### DOCUMENT SECTION
# Gem mining/ rock grubbing?



## Roe

I'm one of those who likes to rock grub or gem mining. Anyone else ?

Favorite places?


----------



## Leni

I've always been intrigued with the idea but never done it.


----------



## Snowtrac Nome

if it's not a precious metal I generally consider it leaverite. my wife has done some neat stuff with weathered beach glass found here in Nome. we also have a common occurrence of garnet around here ,I just have no idea what to do with it I have also seen some jade around here but not very often funny we don't have more gem stones around here as the precious metals form in the rocks through thermal vents the same way and we do have a string of hot springs across the Seward peninsula maybe I just don't know what i'm looking for.


----------



## Leni

Garnet is my birthstone.


----------



## Snowtrac Nome

Leni said:


> Garnet is my birthstone.


 well leave commifornia and move here there is so much around here some of the beach sands are red.


----------



## Leni

Too damn cold up there.  Remember that I'm a beach bunny.


----------



## loboloco

Highlands, NC is a good place for gemstone mining.  Lots of garnet, a ruby or sapphire sometimes.  Other gems too, but I concentrate on the three I mentioned.


----------



## EastTexFrank

I did some gold panning in Scotland.  The only thing I got was cold, wet and nearly froze to death.

I used to go grub around every time I visited my S-I-L in Georgia.  I did some gold panning too.  It's a pleasant way to spend a day when you want to get away from it all for a while.  Never have found anything worth keeping though.  I did find some flakes of gold once but I'm not sure it was worth enough to get a cup of coffee.


----------



## 300 H and H

I deal with rocks in bulk. We pick them up rom the fields and deposite them in disignated piles on several farms. Some times the county will take them for a project and some times private folks come and sort through them and take some for landscaping projects. Mostly they are a pain in the rear. One thing about them is you only have to move them once.....

Ocassionally we find a really big one that requires a back hoe to remove. The biggest are just burried deeper, in a hole dug beside the rock. At this point they are half the size of a pick up truck and larger. Not many of those thankfully!!

The rocks in my part of the world were tansported here via a glacier from the North. Most are worn from the ride. I would love to find any of value, but as of yet not a thing....

Regards, Kirk


----------



## muleman RIP

My whole place up top here is fossil rock. Every time I dig I find some neat ones. Nothing but sea creatures for the most part which is odd considering the elevation. They are on top of a hard layer a few feet down that is about 8-20 inches thick and tough to dig through.


----------



## Loudmouth

I do my gem mining at the local flea market...it's the lazy man's way


----------



## TheRowdyPegasus

I quite enjoy rock hounding myself, but I recently brought home what we like to call "Leverite" Leave her right there.


----------

### REQUIREMENT 1
Answer the following from the thread on gem mining:
(a) Which place in North Carolina does loboloco name as good for gemstone mining?
(b) In which country did EastTexFrank do gold panning that left him cold and wet?
(c) What kind of creatures are the fossils muleman finds, for the most part?
The thread on gem mining and the listing that follows it are unrelated materials.

### SUPPLIED MATERIAL
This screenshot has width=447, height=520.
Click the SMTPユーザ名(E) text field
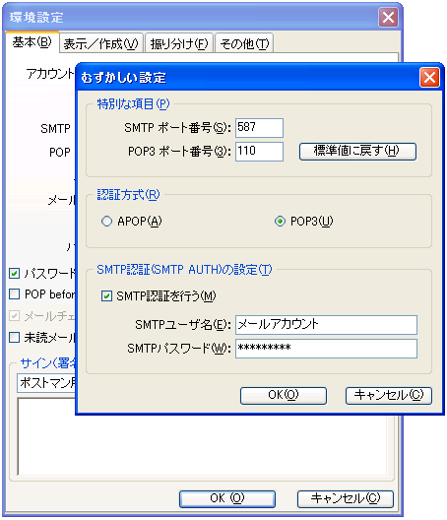[326, 325]
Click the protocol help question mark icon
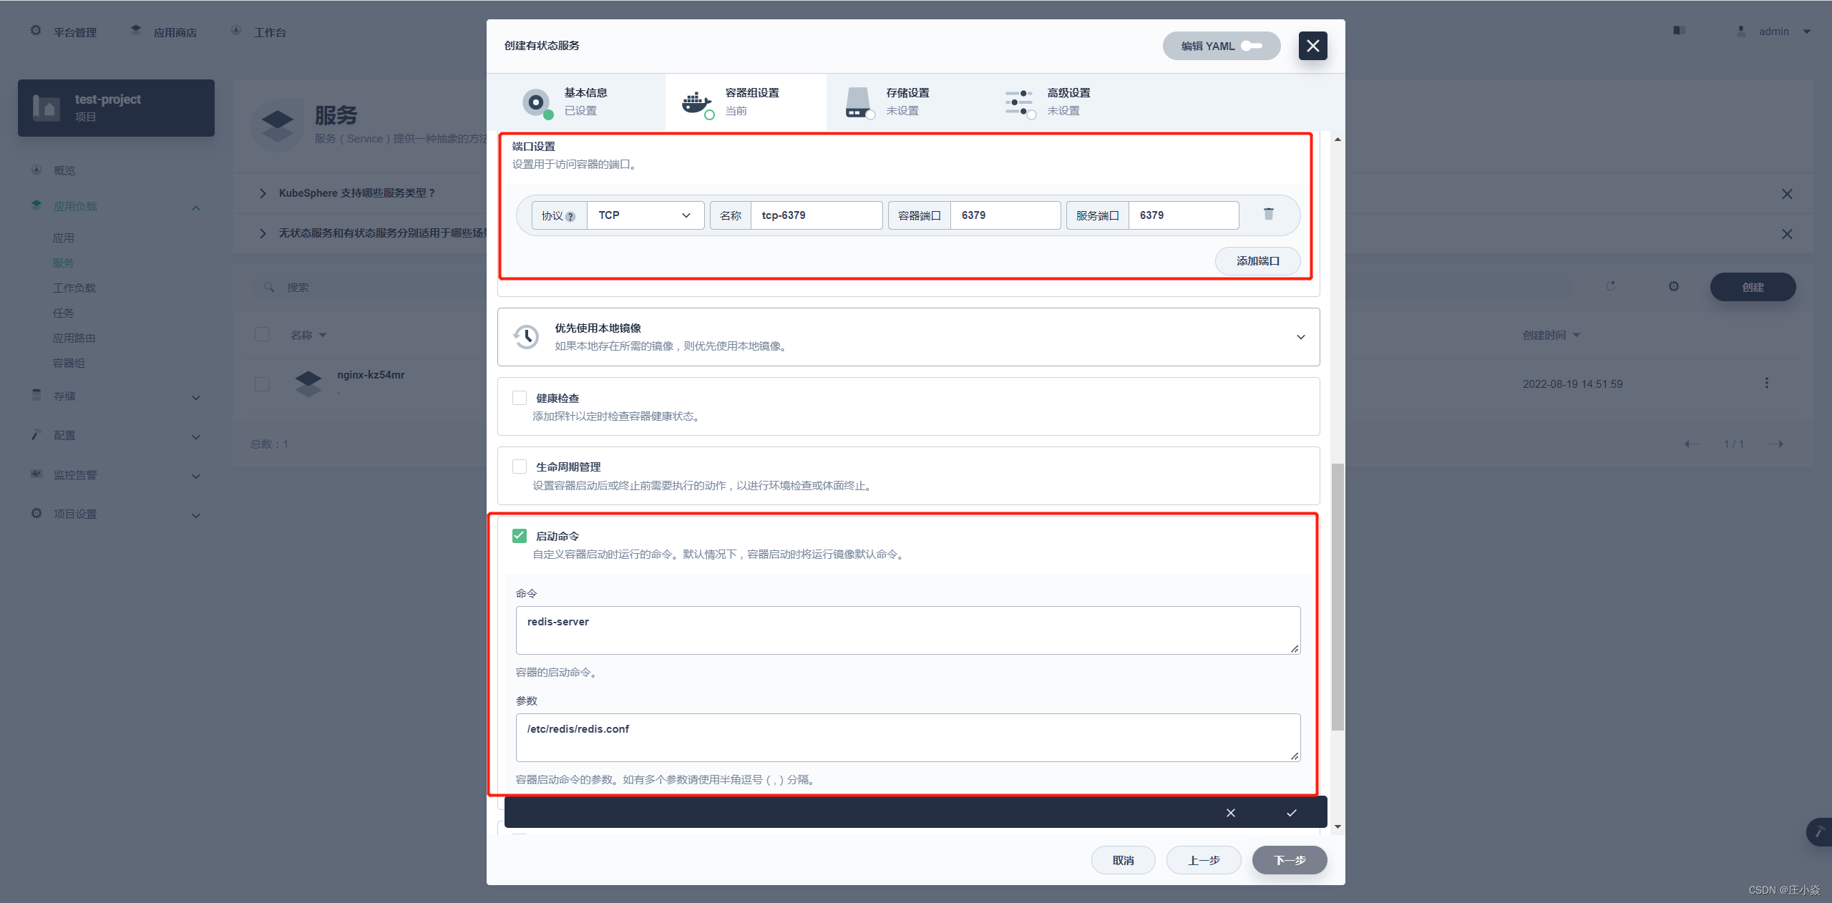Viewport: 1832px width, 903px height. pyautogui.click(x=570, y=217)
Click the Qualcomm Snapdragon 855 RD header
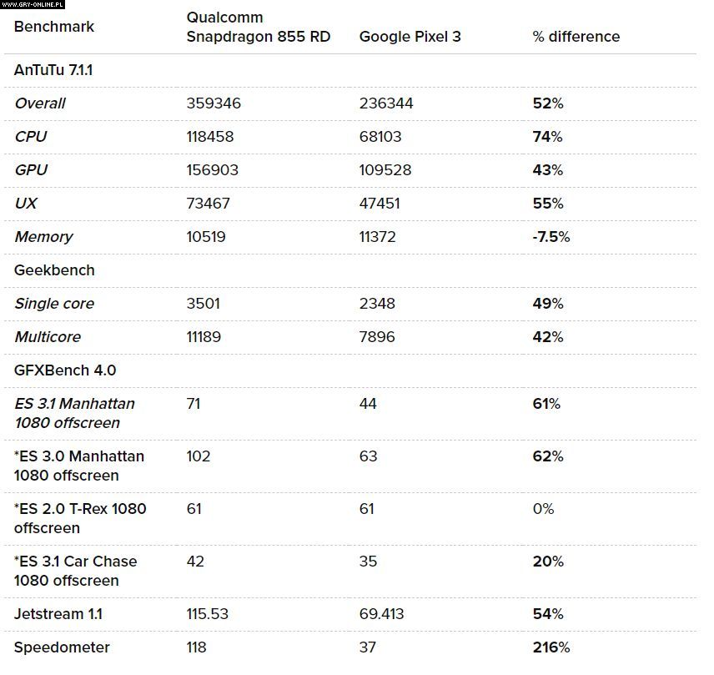Image resolution: width=714 pixels, height=675 pixels. click(258, 27)
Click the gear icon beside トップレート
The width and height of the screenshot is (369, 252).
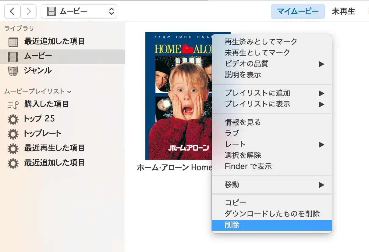pyautogui.click(x=13, y=134)
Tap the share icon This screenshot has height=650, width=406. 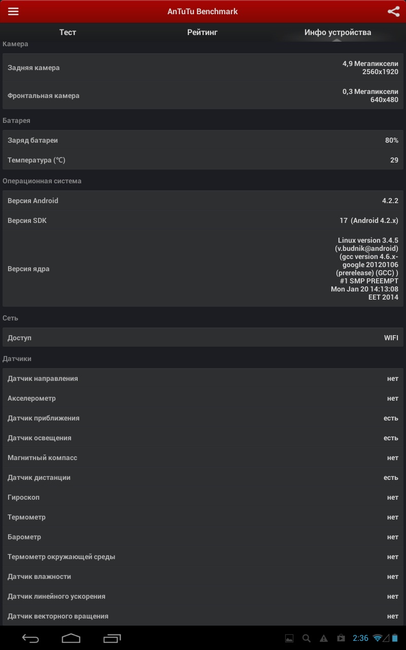tap(393, 11)
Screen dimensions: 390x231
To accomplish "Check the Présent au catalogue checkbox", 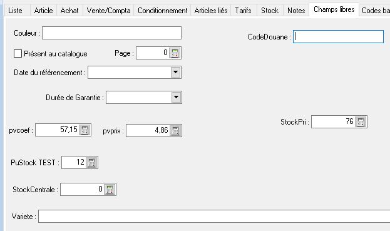I will pyautogui.click(x=18, y=53).
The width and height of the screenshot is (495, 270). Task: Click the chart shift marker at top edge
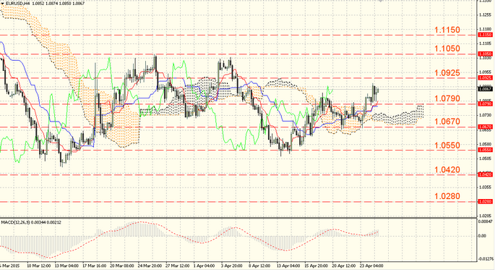click(x=381, y=1)
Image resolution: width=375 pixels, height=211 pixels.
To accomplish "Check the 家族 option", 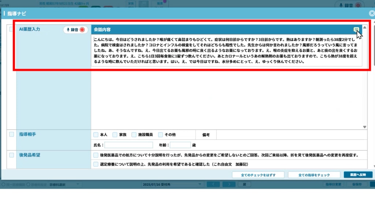I will coord(115,135).
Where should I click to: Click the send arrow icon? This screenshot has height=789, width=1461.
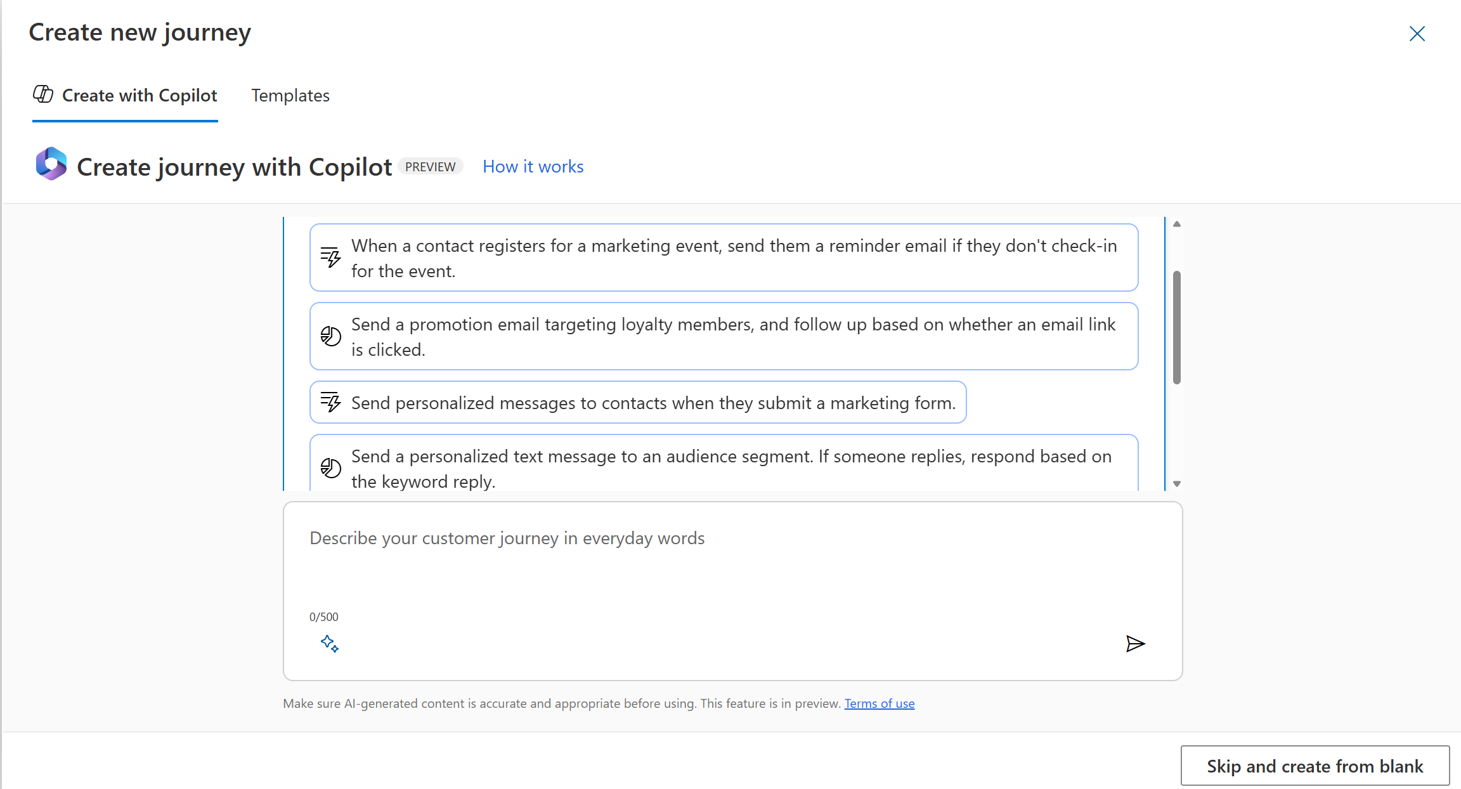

### REQUIREMENT 2
Write out the lines of the listing from its first line through the line containing "pyautogui.click(x=13, y=134)", both included, without the pictures.

### FULL ANSWER 1
(a) Highlands, NC
(b) Scotland
(c) Sea creatures

### FULL ANSWER 2
This screenshot has width=447, height=520.
Click the SMTPユーザ名(E) text field
[326, 325]
Click the protocol help question mark icon
Viewport: 1832px width, 903px height. pyautogui.click(x=570, y=217)
Click the Qualcomm Snapdragon 855 RD header
Image resolution: width=714 pixels, height=675 pixels. click(258, 27)
Click the gear icon beside トップレート
The width and height of the screenshot is (369, 252).
pyautogui.click(x=13, y=134)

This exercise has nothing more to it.